La plaignante joint à son envoi copie des commentaires inscrits sur le site Internet de l’hebdomadaire le 3 novembre 2009, durant la campagne, et de ce qui était encore accessible sur le site le 13 janvier 2010. Selon elle, rien n’a été modifié. Elle termine en indiquant que tous ces commentaires n’ont pas été vérifiés, avant publication, sur le site Internet de l’hebdomadaire et demande que tous ceux la concernant soient retirés parce qu’ils lui causent préjudice.
Analyse
Selon la plaignante, des propos mensongers et diffamatoires auraient été véhiculés sur le site Internet de l’hebdomadaire L’Avenir, dans le seul but de nuire à sa réputation et à celle des membres de son parti. De plus, des messages nuisibles à l’équipe adverse auraient été enlevés par les mis-en-cause, mais non ceux qui désavantageaient son équipe. Ces propos mensongers auraient considérablement entaché sa réputation. La plaignante aurait demandé, sans succès, que tous les propos la concernant soient retirés du site Internet de l’hebdomadaire, parce qu’ils lui causaient préjudice.
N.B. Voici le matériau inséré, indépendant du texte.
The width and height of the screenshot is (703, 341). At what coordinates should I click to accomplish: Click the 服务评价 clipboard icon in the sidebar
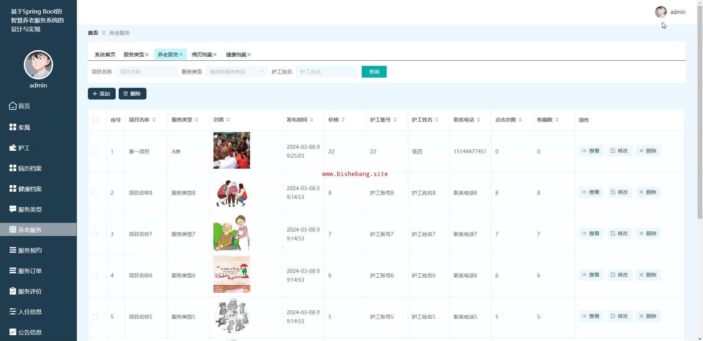pos(13,291)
Le Conseil de presse rappelle que la diffamation, le libelle et l’atteinte à la réputation ne sont pas considérés comme du ressort de la déontologie journalistique, mais qu’ils relèvent plutôt de la sphère juridique. Comme le Conseil ne rend pas de décisions en la matière, les griefs pour propos diffamatoires et atteinte à la réputation ne seront pas traités dans la présente décision.
Grief 1 : inexactitudes et manque de rigueur
Selon Mme Lachapelle, L’Avenir aurait manqué à ses obligations d’exactitude en permettant que soient publiées, sur le site Internet de l’hebdomadaire, des informations inexactes à son sujet.
Le guide déontologique du Conseil, Droits et responsabilités de la presse, indique que les médias et les journalistes doivent transmettre une information qui reflète l’ensemble d’une situation avec exactitude. (DERP, p. 26)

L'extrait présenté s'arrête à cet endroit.